The Tower Buildings  we see today  is a former office block in the city of Liverpool, Merseyside, England. It stands with its longer front on the east side of the Strand, and extends round the corner into Water Street. The building is located directly opposite the Royal Liver Building, which was designed by the same architect. Earlier buildings on the site have been a sandstone mansion, and a later fortified house known as the Tower of Liverpool. After this was demolished in 1819, it was replaced in 1846 by the first structure to be named Tower Buildings. The present structure is one of the earliest steel-framed buildings in England, and details of its architecture reflect the earlier fortified building on the site.

The present building was designed in 1906 by Walter Aubrey Thomas, and its construction was completed in 1910. Thomas also designed the Royal Liver Building.

Tower Building 1907
Tower Building 1907 A Month Later

Tower Building 1907 Demolished

Tower Buildings is constructed on a steel frame. It is clad in grey granite, and faced with white glazed terracotta made by Doulton. The Strand front has eight storeys and is in nine bays, the Water Street front has five storeys plus attics and is in three bays, and there is a curved bay on the corner. The bays are divided by polygonal turrets. On each end of the Strand front is a two-storey tower, and above the central bay rises a three-storey tower.

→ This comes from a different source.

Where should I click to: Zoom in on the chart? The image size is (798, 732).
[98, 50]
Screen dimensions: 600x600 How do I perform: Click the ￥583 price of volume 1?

The Photographs above taken in 1908 show the Building nearing completeion

The building stands on a historic site in the city. The first structure on the site had been a sandstone mansion, built in 1256 on the shore of the River Mersey. Its first owner is not known, but by 1360 it was owned by Sir Robert Lathom. By beginning of the 15th century it was owned by Sir John Stanley. In 1406 Sir John gained permission from King Henry V build a fortified house, which was named the Tower of Liverpool. The Stanley family later became the Earls of Derby. By 1737 the house was being leased from the Earl of Derby by Liverpool Corporation. In 1745 part of it was converted into a prison, and the upper rooms were used for civic functions. In 1774 the Corporation bought the building outright. A new prison was built in Great Howard Street, and the building ceased to be used for this purpose in 1811. It was demolished in 1819 to allow widening of Water Street. The site was used for a row of warehouses, until in 1846 the first structure to be known as Tower Buildings was built to a design by Sir James Picton.

Tower Buildings has now been converted into apartments and into units for commercial and Retail use.